= Exercise requirements =
Go through the listing and return every line with "price" in it.

= Record set =

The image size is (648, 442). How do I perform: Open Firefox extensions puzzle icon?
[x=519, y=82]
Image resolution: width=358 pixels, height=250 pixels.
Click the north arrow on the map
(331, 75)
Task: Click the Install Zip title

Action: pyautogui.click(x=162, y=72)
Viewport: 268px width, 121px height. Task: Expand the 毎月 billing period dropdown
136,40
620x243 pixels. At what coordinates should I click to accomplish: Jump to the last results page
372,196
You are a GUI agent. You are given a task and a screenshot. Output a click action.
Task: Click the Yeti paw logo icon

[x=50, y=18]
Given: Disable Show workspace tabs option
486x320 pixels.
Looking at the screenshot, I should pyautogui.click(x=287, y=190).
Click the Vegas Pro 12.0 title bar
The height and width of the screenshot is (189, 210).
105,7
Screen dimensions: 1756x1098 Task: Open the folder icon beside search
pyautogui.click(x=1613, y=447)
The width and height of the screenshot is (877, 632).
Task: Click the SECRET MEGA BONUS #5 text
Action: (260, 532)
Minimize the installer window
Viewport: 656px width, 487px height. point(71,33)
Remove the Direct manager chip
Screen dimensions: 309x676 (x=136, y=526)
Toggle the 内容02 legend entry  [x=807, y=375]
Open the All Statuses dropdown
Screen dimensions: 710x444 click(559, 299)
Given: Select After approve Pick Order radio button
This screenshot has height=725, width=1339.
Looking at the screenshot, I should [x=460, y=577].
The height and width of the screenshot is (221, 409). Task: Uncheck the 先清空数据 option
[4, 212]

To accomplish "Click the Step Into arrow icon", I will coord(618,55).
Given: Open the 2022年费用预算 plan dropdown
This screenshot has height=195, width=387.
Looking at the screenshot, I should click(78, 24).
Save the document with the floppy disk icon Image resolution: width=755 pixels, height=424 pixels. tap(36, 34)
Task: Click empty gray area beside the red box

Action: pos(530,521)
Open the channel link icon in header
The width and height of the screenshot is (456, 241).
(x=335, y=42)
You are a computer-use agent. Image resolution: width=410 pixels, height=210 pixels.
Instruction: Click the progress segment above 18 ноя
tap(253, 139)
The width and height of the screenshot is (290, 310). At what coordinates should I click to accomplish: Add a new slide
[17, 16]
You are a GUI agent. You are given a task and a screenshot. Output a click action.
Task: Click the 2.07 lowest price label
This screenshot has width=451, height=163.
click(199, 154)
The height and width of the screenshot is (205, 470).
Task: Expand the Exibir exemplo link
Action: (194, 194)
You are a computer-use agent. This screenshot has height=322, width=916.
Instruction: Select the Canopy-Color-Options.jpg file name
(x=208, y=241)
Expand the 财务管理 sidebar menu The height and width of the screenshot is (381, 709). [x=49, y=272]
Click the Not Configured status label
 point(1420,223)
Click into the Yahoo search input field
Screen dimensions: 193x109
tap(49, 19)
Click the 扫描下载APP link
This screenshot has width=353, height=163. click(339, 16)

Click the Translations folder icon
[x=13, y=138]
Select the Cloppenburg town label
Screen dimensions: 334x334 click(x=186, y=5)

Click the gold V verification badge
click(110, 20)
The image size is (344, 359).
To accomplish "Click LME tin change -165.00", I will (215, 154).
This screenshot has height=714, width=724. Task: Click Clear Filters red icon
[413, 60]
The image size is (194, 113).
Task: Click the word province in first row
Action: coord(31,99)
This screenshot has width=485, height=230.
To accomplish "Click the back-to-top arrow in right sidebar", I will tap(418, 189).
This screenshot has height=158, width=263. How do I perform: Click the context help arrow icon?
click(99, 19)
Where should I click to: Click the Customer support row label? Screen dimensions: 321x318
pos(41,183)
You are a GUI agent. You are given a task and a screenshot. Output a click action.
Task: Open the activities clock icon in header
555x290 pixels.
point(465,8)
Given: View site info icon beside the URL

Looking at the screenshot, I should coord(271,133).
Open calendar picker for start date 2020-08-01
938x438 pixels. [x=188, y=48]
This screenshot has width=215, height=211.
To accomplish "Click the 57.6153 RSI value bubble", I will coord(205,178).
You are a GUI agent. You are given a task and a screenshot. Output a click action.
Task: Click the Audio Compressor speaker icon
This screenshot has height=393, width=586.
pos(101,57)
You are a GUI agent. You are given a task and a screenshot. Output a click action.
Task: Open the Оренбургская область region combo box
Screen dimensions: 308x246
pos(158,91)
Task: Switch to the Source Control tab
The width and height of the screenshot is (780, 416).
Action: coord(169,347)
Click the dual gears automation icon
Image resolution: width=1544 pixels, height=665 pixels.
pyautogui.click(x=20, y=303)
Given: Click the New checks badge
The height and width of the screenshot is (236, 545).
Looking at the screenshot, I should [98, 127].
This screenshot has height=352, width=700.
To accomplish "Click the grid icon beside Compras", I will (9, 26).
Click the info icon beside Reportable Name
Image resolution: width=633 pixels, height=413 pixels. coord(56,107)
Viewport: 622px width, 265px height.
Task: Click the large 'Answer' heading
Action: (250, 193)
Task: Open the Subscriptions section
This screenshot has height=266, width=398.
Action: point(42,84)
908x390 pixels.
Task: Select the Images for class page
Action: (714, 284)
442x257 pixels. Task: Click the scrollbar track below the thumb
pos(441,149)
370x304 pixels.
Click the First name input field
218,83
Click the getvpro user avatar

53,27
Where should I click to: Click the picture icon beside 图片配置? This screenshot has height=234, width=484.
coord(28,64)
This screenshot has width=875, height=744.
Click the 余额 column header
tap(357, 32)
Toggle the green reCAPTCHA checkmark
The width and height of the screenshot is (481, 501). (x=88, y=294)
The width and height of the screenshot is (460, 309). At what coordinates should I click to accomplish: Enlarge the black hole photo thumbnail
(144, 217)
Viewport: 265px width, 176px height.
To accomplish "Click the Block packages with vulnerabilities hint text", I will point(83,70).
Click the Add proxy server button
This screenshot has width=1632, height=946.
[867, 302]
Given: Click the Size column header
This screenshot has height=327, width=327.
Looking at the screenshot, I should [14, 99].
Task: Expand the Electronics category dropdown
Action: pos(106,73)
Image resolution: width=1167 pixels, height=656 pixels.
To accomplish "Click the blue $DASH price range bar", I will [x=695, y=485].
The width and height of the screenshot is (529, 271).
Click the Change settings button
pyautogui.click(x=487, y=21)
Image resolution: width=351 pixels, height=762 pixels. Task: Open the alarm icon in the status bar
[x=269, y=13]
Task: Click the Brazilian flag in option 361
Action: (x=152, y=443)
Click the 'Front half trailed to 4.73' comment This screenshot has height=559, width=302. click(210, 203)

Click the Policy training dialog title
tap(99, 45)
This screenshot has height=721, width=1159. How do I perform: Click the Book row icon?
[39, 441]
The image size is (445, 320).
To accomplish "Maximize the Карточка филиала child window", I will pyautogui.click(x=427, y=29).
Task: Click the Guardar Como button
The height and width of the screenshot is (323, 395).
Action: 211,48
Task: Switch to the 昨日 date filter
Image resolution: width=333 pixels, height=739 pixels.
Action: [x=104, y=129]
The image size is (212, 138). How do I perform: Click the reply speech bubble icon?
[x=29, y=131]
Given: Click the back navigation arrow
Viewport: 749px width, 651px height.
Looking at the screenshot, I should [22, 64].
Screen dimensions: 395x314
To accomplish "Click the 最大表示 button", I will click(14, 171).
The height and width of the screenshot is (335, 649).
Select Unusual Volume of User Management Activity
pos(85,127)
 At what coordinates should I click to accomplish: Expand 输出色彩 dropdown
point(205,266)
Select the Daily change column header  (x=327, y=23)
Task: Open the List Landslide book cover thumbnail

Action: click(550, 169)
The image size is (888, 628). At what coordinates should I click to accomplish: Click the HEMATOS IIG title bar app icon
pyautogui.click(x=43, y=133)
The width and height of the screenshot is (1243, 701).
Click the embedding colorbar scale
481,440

= Answer box =
Task: Click the 2.07 lowest price label
To accomplish "Click the blue $DASH price range bar", I will [x=695, y=485].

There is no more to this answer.